[Collection entries]
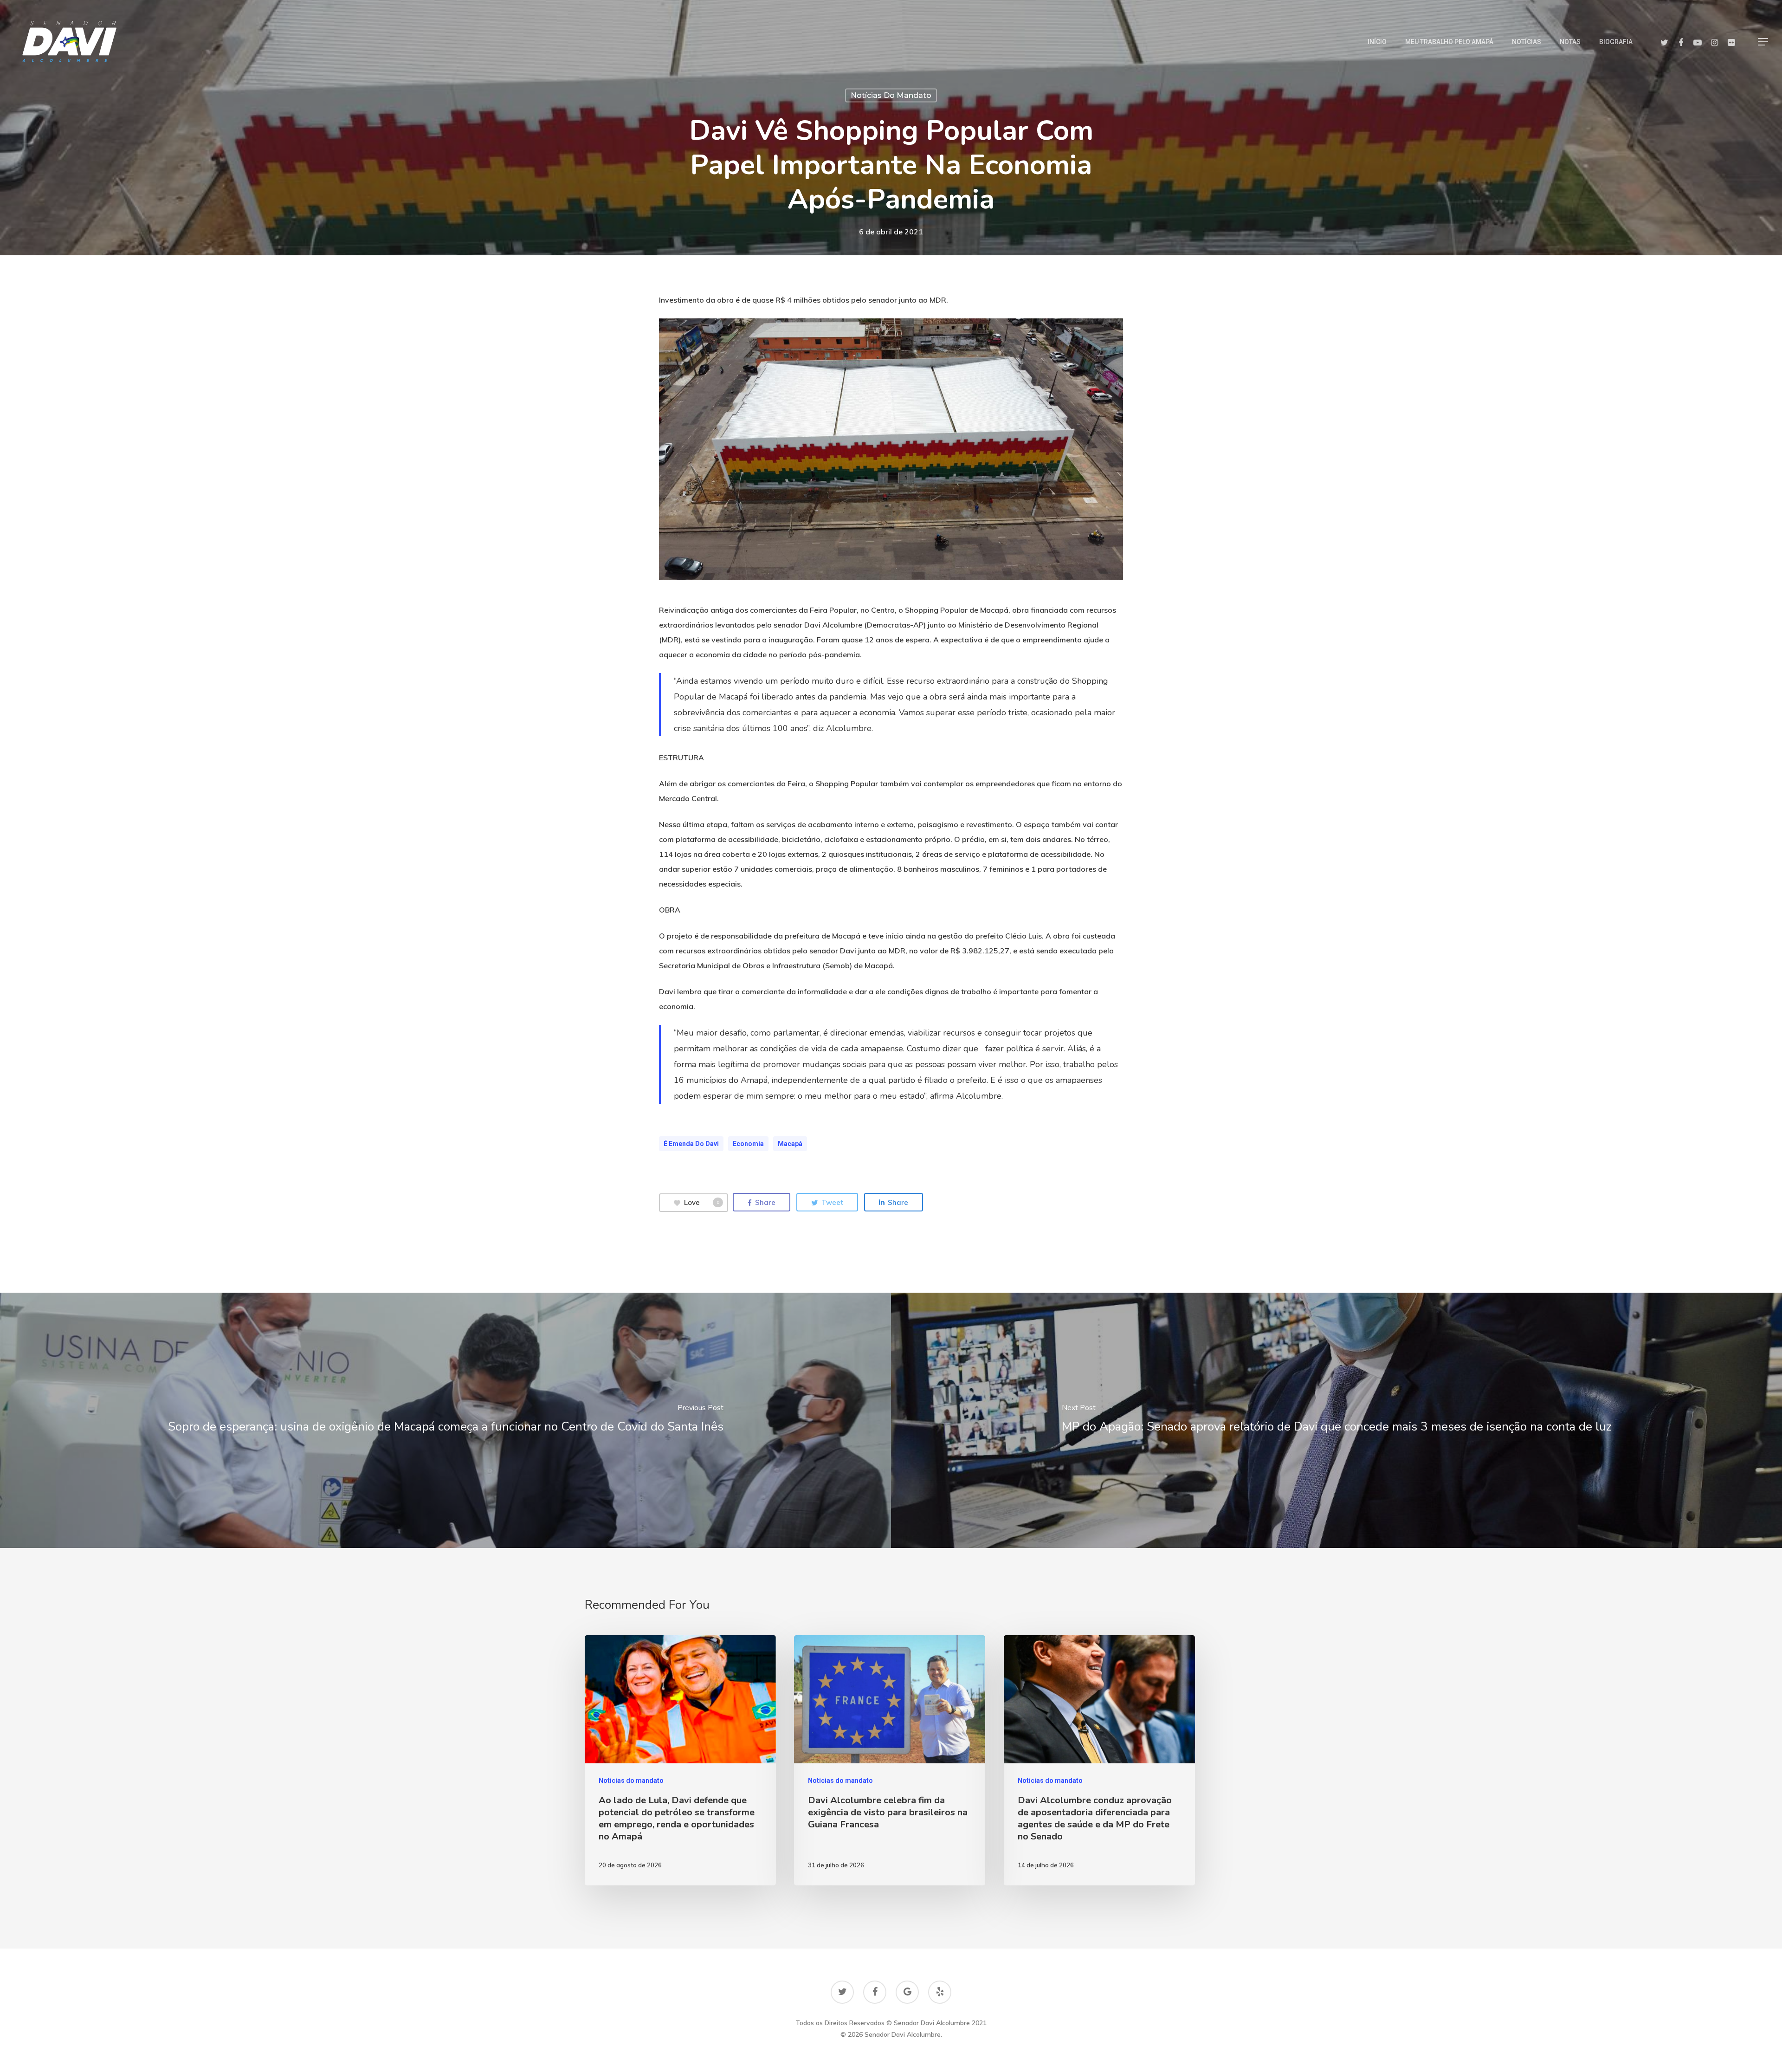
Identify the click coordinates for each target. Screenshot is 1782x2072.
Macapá (790, 1143)
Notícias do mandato (891, 95)
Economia (748, 1143)
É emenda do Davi (691, 1143)
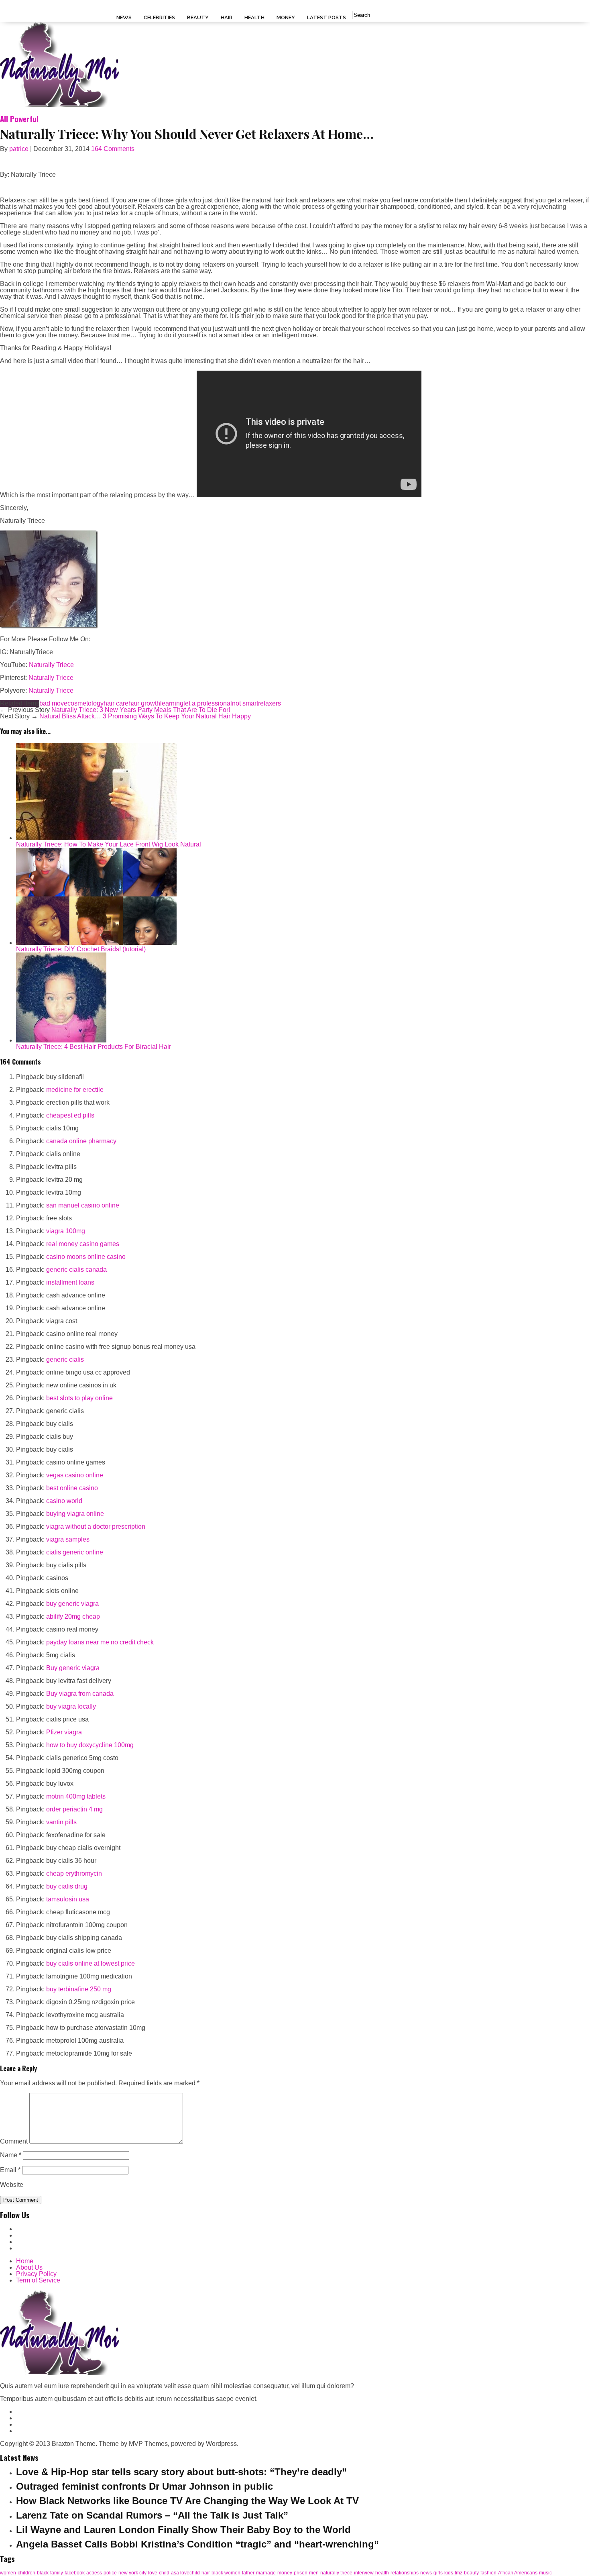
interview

▸ Exercise aim: A precise repetition of every entry, free of pictures, is the expected answer.

▸ Solution:
Identify the click coordinates for each target. Screenshot is 1782x2072.
Macapá (790, 1143)
Notícias do mandato (891, 95)
Economia (748, 1143)
É emenda do Davi (691, 1143)
interview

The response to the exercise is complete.